目录
0 数据准备
create table follow
(
user_id int,
follower_id int
)row format delimited
fields terminated by '\t';
insert into follow values (1,2);
insert into follow values (1,4);
insert into follow values (1,5);
create table music_likes
(
user_id int,
music_id int
)row format delimited
fields terminated by '\t';
insert into music_likes values (1,20);
insert into music_likes values (1,30);
insert into music_likes values (1,40);
insert into music_likes values (2,10);
insert into music_likes values (2,20);
insert into music_likes values (2,30);
insert into music_likes values (4,10);
insert into music_likes values (4,20);
insert into music_likes values (4,30);
insert into music_likes values (4,60);
create table music
(
id int,
music_name char(10)
)row format delimited
fields terminated by '\t';
insert into music values (10,'a');
insert into music values (20,'b');
insert into music values (30,'c');
insert into music values (40,'d');
insert into music values (50,'e');
insert into music values (60,'f');
1 执行计划分析及验证
执行如下SQL:
explain select count(t0.user_id) as cnt
,sum(t1.music_id) as sum_f
from follow t0
left join music_likes t1
on t0.user_id=t1.user_id
where t0.follower_id > 2
group by t0.follower_id
having cnt > 2
order by sum_f
limit 1
执行计划如下:直接explain生成的是物理执行计划。
STAGE DEPENDENCIES:
Stage-6 is a root stage
Stage-2 depends on stages: Stage-6
Stage-3 depends on stages: Stage-2
Stage-0 depends on stages: Stage-3
STAGE PLANS:
Stage: Stage-6
Map Reduce Local Work
Alias -> Map Local Tables:
t1
Fetch Operator
limit: -1
Alias -> Map Local Operator Tree:
t1
TableScan
alias: t1
Statistics: Num rows: 10 Data size: 40 Basic stats: COMPLETE Column stats: NONE
HashTable Sink Operator
keys:
0 user_id (type: int)
1 user_id (type: int)
Stage: Stage-2
Map Reduce
Map Operator Tree:
TableScan
alias: t0
filterExpr: (follower_id > 2) (type: boolean)

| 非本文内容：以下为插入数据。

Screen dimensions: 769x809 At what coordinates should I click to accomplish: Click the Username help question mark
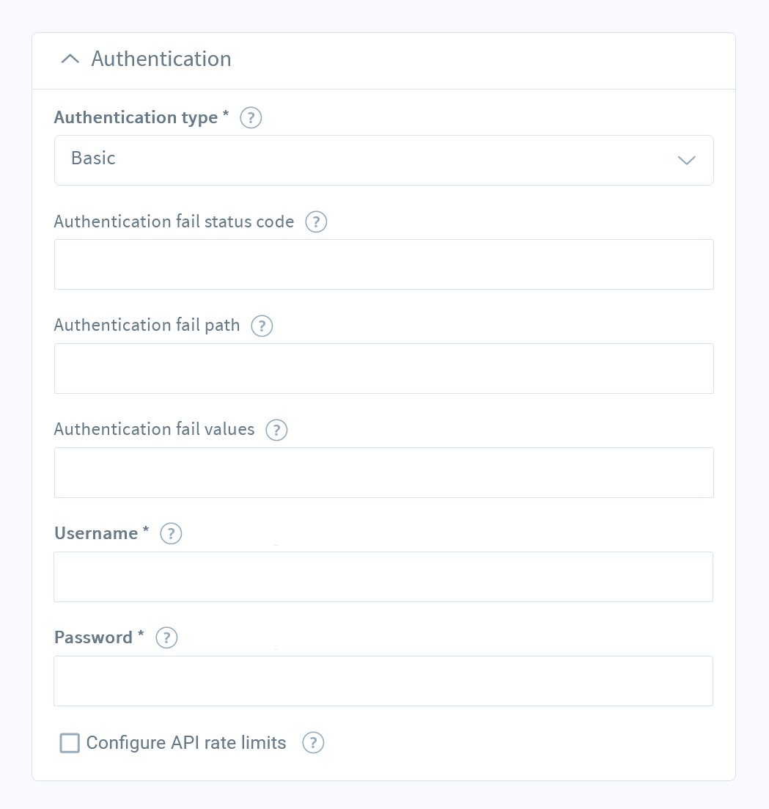pyautogui.click(x=171, y=534)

Statistics: Num rows: 3 Data size: 9 Basic stats: COMPLETE Column stats: NONE
Filter Operator
predicate: (follower_id > 2) (type: boolean)
Statistics: Num rows: 1 Data size: 3 Basic stats: COMPLETE Column stats: NONE
Map Join Operator
condition map:
Left Outer Join0 to 1
keys:
0 user_id (type: int)
1 user_id (type: int)
outputColumnNames: _col0, _col1, _col6
Statistics: Num rows: 11 Data size: 44 Basic stats: COMPLETE Column stats: NONE
Select Operator
expressions: _col1 (type: int), _col0 (type: int), _col6 (type: int)
outputColumnNames: _col1, _col0, _col6
Statistics: Num rows: 11 Data size: 44 Basic stats: COMPLETE Column stats: NONE
Group By Operator
aggregations: count(_col0), sum(_col6)
keys: _col1 (type: int)
mode: hash
outputColumnNames: _col0, _col1, _col2
Statistics: Num rows: 11 Data size: 44 Basic stats: COMPLETE Column stats: NONE
Reduce Output Operator
key expressions: _col0 (type: int)
sort order: +
Map-reduce partition columns: _col0 (type: int)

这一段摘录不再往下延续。